(Stored records)
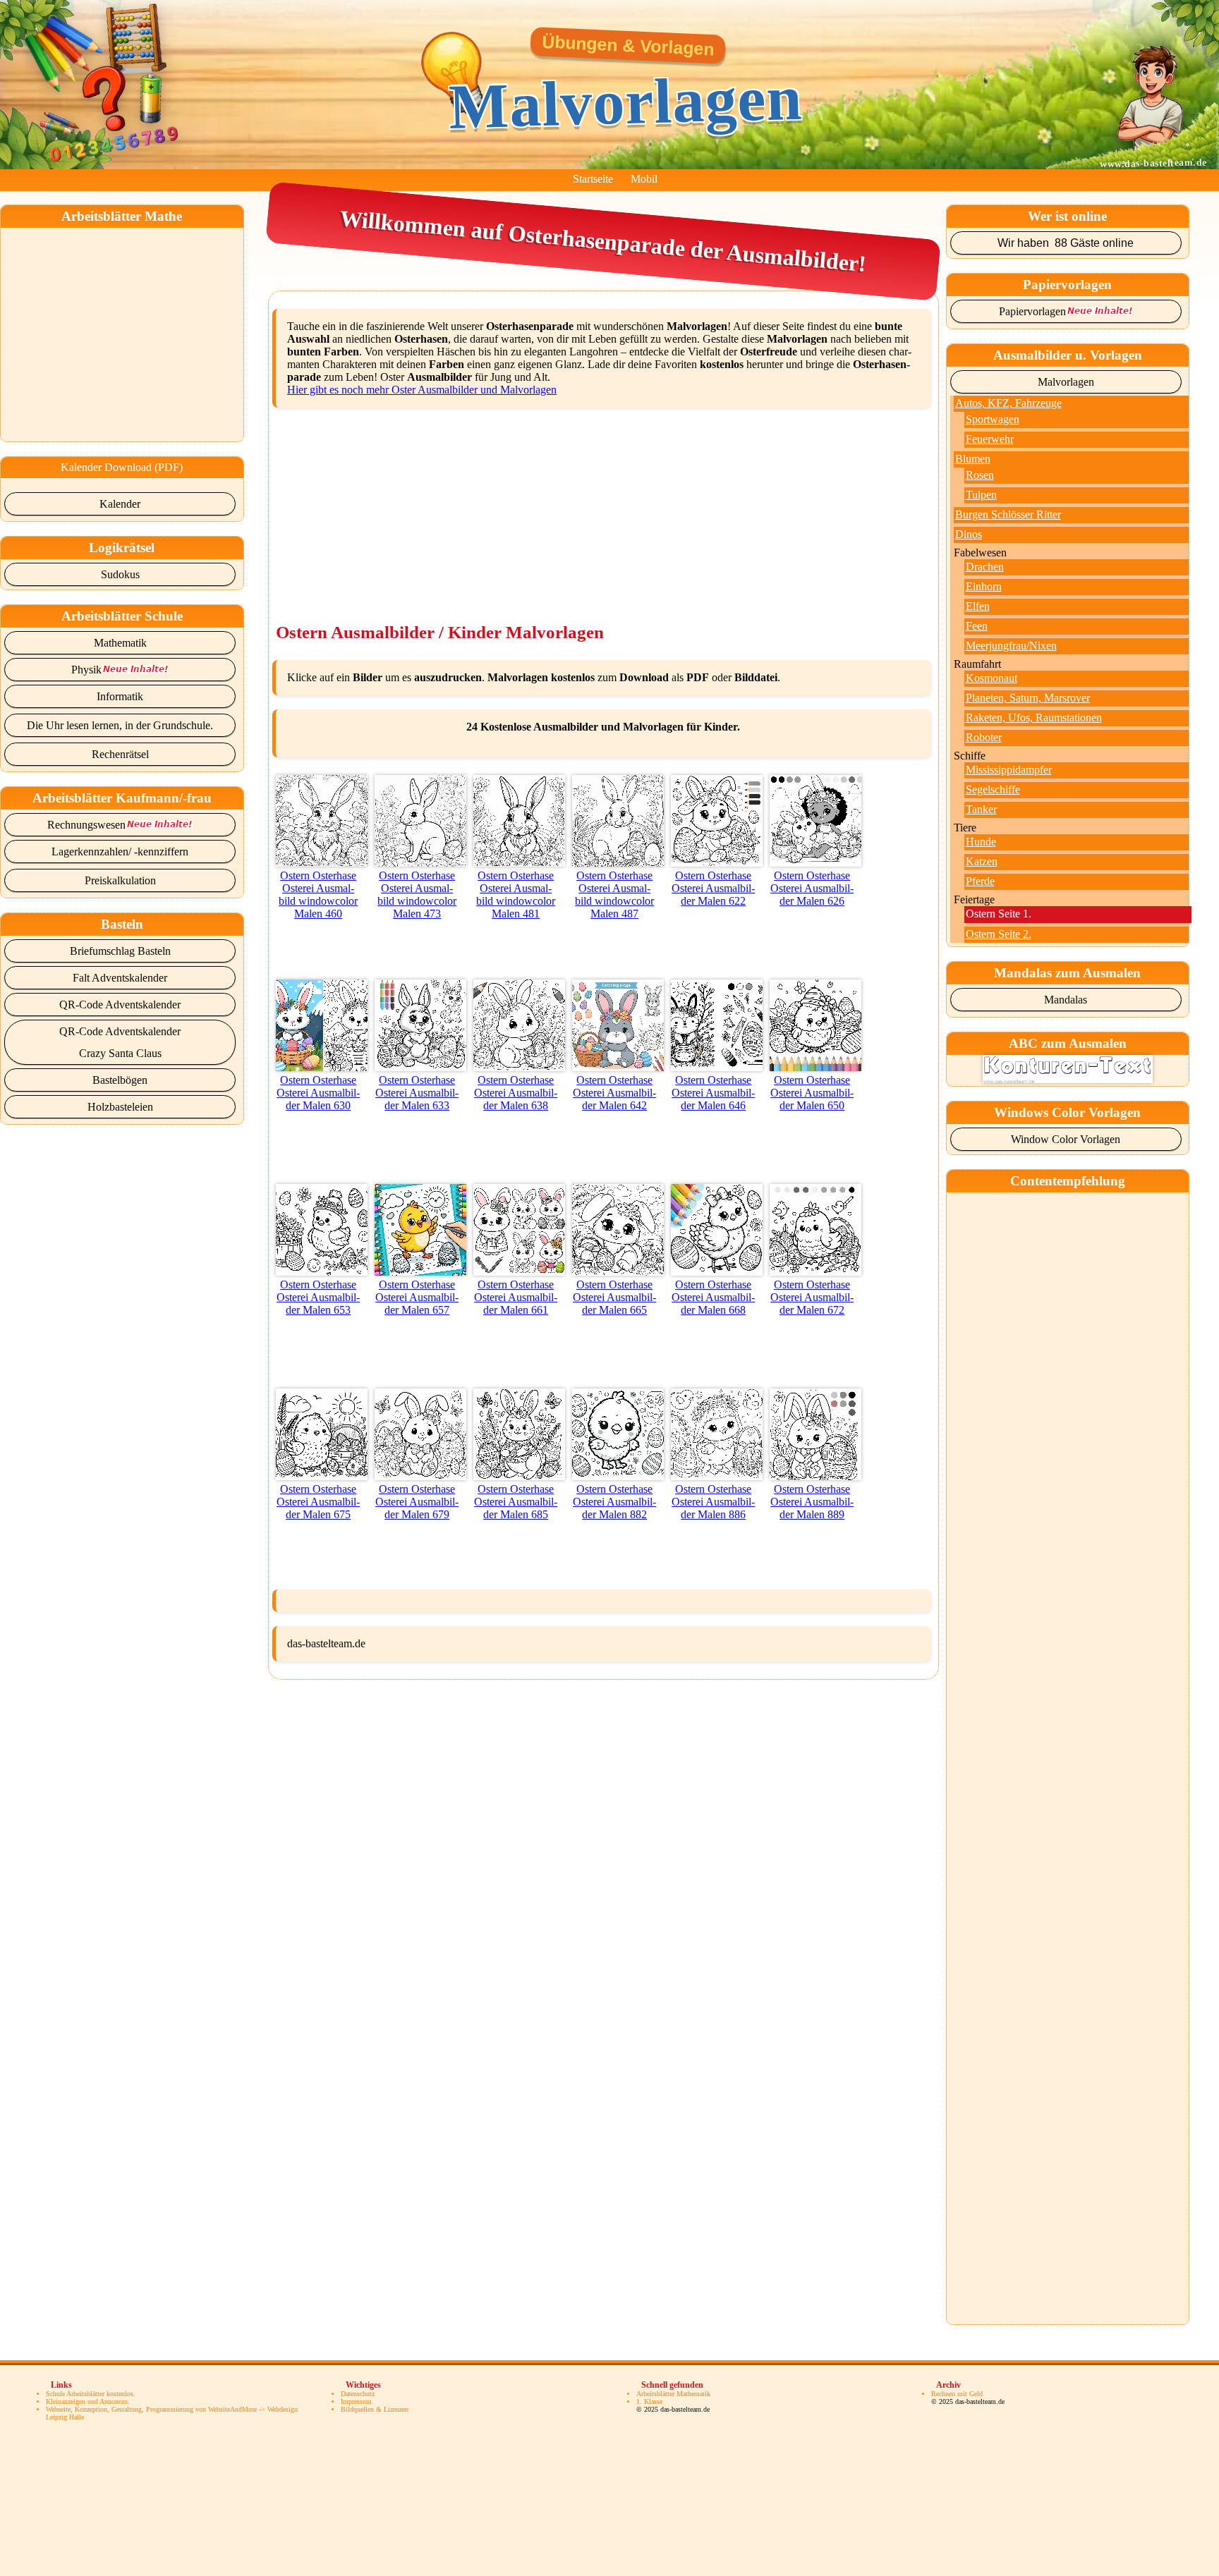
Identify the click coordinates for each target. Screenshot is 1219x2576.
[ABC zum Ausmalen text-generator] (1068, 1079)
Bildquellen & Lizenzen (374, 2409)
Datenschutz (358, 2394)
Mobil (644, 179)
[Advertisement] (123, 326)
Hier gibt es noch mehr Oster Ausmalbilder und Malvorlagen (422, 390)
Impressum (356, 2401)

• [ASSIGNED TASK]: Set down only the lines from the line with "Datenschutz (358, 2394)" through the last line of the data above, keeping both the first and the last.

• [SOLUTION]:
Datenschutz (358, 2394)
Mobil (644, 179)
[Advertisement] (123, 326)
Hier gibt es noch mehr Oster Ausmalbilder und Malvorlagen (422, 390)
Impressum (356, 2401)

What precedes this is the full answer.